Come January and you’re munching away on a green salad, you can thank Yuma farmers for it. That’s because, from November through March, Yuma is the lettuce capital of the world. In fact, during those months, Yuma grows more leafy green vegetables than anywhere else in the United States.
Some 3,000 semis leave Yuma every day to deliver fresh vegetables around the country. Here’s another interesting statistic: Yuma has nine plants that do nothing but process lettuce and bagged salad mixes. At the height of production, they process more than two million pounds of lettuce every day. And that’s a lot of green.
Agribusinesses work quickly to get produce to hungry shoppers. Lettuce harvested in the morning can be in Phoenix, more than 200 miles away, in the afternoon. Or at the East Coast in three days.
|Thank Yuma for winter salads|
Yuma grows so much lettuce that it honors the leafy green vegetable and its contribution to the Yuma economy with a Lettuce Days celebration in March.
But lettuce isn’t the only crop grown in Yuma, which is surrounded by thousands of acres of flat fields.

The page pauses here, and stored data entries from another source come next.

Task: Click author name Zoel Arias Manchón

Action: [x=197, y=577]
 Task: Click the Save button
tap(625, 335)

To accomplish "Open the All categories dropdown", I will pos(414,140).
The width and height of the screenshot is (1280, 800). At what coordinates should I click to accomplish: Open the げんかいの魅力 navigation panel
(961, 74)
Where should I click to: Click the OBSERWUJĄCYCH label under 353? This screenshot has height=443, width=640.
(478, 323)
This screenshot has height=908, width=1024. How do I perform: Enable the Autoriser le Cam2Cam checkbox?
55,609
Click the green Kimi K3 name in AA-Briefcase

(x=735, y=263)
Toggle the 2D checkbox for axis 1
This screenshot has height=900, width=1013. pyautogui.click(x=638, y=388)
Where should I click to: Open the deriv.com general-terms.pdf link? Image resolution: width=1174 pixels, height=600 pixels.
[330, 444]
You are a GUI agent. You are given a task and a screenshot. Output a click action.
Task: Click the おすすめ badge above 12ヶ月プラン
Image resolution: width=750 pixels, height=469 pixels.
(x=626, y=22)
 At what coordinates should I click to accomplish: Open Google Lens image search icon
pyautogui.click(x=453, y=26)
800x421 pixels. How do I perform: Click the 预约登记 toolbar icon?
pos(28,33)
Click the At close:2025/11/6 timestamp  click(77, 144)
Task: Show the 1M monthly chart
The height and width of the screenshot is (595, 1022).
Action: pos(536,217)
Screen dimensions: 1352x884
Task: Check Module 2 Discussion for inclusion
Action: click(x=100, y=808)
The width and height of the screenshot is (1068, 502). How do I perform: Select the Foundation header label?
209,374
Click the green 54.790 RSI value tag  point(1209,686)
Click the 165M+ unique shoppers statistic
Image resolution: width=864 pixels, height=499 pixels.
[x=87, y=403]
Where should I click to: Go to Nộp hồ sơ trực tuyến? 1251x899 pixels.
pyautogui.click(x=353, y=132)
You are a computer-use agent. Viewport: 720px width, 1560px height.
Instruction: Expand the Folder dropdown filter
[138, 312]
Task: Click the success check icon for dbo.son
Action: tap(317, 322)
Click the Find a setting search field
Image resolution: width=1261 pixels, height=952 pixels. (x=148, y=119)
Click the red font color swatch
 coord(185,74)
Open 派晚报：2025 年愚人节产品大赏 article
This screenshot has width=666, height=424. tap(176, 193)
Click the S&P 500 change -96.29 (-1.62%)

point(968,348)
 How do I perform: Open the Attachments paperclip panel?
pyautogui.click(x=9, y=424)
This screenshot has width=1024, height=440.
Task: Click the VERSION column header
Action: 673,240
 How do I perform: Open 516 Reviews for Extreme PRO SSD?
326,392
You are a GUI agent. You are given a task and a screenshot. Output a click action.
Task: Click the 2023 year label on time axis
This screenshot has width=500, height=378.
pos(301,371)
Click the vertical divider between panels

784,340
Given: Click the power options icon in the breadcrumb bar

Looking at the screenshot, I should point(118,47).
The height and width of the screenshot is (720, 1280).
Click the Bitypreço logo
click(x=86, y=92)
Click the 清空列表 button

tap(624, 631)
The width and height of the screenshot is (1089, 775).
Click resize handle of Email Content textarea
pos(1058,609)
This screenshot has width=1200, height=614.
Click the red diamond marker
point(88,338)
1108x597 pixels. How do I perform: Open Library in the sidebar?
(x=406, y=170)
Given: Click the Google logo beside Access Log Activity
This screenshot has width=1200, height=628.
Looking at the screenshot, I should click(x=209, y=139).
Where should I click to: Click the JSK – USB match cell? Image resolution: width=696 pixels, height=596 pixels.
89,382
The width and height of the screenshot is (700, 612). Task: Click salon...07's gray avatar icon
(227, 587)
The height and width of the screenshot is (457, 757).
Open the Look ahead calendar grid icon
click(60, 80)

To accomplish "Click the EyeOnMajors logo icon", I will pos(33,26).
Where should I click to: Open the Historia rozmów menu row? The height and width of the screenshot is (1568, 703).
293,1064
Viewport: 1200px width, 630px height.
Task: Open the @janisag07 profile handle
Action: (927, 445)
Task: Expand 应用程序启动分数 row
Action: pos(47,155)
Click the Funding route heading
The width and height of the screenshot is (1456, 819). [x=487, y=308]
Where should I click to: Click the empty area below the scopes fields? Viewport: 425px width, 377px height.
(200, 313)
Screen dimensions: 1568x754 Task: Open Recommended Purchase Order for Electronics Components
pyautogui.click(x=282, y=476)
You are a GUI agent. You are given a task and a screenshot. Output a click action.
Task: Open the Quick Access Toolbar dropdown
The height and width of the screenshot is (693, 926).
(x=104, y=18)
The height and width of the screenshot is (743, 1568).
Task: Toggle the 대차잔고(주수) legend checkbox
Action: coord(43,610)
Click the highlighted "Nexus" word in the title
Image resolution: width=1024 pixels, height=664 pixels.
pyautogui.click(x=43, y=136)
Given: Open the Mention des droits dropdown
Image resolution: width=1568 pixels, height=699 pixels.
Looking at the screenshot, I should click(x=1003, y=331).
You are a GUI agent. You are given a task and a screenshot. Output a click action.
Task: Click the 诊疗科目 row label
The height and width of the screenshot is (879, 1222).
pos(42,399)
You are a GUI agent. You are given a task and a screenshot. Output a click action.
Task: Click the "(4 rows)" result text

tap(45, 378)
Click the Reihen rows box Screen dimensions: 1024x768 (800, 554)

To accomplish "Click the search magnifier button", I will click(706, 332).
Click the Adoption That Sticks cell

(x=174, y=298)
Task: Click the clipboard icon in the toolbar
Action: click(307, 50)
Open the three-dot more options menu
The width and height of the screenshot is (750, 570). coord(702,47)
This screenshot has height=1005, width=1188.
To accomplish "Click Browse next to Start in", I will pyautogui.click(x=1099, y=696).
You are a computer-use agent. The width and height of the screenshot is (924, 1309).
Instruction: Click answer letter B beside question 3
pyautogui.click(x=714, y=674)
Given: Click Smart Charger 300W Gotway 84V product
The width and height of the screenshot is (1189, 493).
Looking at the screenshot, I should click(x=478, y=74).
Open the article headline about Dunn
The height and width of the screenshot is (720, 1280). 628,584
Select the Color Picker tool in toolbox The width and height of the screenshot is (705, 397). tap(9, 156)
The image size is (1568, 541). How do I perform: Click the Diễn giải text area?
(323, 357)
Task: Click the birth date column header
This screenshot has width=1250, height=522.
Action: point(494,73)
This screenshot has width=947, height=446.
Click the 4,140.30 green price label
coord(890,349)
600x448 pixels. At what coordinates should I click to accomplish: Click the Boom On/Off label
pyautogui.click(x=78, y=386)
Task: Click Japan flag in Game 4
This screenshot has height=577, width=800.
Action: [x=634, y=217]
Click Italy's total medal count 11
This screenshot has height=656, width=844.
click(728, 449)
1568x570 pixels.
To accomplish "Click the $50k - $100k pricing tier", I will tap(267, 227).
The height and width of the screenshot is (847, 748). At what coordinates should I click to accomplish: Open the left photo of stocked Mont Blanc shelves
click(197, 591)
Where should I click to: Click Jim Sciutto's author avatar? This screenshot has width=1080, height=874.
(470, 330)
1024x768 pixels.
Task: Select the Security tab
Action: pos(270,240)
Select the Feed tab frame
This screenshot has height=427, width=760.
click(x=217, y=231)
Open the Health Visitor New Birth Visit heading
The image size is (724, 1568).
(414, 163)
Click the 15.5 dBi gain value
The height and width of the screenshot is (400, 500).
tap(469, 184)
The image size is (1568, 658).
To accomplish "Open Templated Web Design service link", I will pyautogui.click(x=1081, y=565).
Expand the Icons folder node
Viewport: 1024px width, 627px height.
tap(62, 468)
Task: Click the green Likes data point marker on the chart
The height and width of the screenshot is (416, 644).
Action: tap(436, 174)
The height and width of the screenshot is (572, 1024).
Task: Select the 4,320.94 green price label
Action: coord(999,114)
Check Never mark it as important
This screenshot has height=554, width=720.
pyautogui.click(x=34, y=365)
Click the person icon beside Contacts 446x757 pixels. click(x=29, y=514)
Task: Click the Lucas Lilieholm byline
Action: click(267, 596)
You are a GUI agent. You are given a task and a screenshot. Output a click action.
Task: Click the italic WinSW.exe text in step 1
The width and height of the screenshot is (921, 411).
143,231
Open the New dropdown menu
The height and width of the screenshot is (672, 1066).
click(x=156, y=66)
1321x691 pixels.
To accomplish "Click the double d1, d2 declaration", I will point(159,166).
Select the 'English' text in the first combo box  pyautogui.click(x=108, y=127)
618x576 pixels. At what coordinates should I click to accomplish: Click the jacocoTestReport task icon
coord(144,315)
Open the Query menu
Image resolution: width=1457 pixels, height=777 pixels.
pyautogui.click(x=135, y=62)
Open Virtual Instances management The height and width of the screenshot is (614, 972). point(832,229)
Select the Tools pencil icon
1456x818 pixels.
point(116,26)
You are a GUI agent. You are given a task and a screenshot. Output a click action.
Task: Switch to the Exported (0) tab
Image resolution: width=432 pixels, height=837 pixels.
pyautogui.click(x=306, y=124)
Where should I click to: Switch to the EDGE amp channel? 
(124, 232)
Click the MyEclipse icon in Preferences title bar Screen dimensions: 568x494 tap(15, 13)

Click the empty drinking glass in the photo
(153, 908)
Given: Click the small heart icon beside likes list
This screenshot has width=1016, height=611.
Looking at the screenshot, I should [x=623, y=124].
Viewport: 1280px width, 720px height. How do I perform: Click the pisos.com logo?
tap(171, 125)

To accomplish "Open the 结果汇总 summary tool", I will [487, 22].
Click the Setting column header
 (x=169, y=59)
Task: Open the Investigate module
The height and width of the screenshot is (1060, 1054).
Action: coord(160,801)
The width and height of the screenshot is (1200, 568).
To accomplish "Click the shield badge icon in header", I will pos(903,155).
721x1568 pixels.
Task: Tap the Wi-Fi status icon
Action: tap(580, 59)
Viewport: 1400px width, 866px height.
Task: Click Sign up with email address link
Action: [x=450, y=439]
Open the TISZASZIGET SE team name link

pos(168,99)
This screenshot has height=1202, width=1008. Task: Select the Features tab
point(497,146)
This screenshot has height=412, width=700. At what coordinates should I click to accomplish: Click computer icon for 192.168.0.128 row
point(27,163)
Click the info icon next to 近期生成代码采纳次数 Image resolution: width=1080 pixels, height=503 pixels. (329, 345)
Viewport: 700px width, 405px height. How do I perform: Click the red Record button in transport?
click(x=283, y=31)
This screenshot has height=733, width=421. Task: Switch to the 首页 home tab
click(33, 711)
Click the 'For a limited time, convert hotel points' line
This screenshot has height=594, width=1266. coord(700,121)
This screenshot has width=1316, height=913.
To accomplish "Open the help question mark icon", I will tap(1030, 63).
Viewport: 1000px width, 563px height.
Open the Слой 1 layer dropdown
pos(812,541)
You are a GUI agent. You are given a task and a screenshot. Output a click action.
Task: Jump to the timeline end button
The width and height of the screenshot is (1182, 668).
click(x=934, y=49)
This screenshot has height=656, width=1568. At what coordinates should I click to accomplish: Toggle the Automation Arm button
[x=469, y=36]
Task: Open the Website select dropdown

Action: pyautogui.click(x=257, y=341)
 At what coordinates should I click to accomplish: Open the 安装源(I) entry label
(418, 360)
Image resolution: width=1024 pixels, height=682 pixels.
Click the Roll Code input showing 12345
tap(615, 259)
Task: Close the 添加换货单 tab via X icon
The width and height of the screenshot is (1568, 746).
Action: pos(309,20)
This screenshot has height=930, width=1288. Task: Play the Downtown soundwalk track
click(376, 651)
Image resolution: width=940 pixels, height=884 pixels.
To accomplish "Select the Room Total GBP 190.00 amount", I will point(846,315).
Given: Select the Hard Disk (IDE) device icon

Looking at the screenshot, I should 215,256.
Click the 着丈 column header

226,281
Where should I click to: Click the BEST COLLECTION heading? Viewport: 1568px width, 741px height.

More than 175 food crops are grown here, according to the Yuma Visitors Center. Yuma also grows citrus foods, melons and wheat. Some of the durum wheat is exported to Italy where it’s made into pasta. Dates are another major crop, with the Yuma region now producing more premium Medjool dates than anywhere else in the world.
Yuma’s sunny climate year round and its rich soil make agriculture so diverse here. With 350 days of sun annually, Yuma has the longest growing season in the United States. Irrigation water from the Colorado River that runs through Yuma also plays an important part in the growing process.